Sunday marked the 45th anniversary of Hurricane Camille, which devastated the Mississippi Gulf Coast.
Steve Reid and his wife are visiting the Coast from North Carolina and took a few minutes to remember the lives lost during Hurricane Camille. Reid says, “I remember Camille when it happened. Came to see what it was, what was here.”
When Camille made landfall in Bay St. Louis on August 17th, 1969, the category 5 hurricane, with winds over 155 miles per hour, caused more than $1.4 billion in damage. National Weather Service (N.W.S.) meteorologists say because the storm shifted paths, there was not enough time to prepare. Danielle Manning, a meteorologist with the N.W.S., says, “So there was a lot of uncertainty in the landfall location and I think that did cause some problems as far as preparations were concerned because by the time the track shifted further west, there were really only about 18 hours before the storm made landfall.”

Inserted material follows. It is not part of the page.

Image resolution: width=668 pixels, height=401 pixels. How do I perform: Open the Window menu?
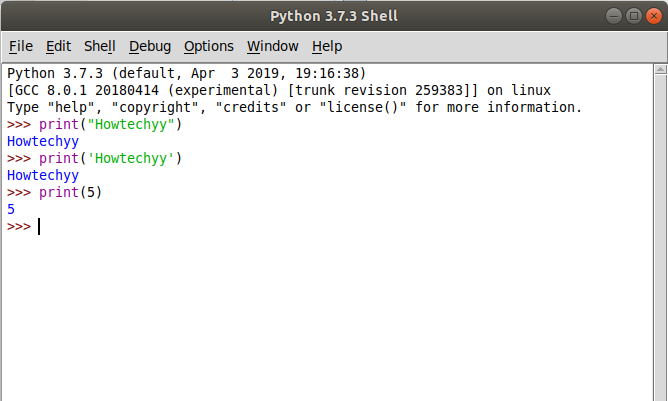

A lot has changed since the late 1960s and we are now better equipped to prepare for hurricanes with new technology and easier ways to track forming storms. Manning also says, “Forecasting has definitely changed since the 1960s with Camille. There's a lot more ways to observe them. We have far more information coming into the National Weather Service from satellites, surface observations, even ships sending observations into the National Weather Service.”
N.W.S. meteorologists tell News 25 they have even seen a change in the way data is collected since Hurricane Katrina. Manning closes, “Even in the past 10 years, I think we've seen some great strides. We've introduced some new products to talk about the extreme winds near the eye wall, and I think that our communication of the different threats has definitely improved as well.”
The N.W.S. is using this new technology to better track storms so they can better prepare the public for hurricanes, and save more lives from the raging path of storms like Camille. On August 29th and 30th, the American Red Cross will host a blood drive at Edgewater Mall to pay tribute to those who were affected by Hurricane Katrina.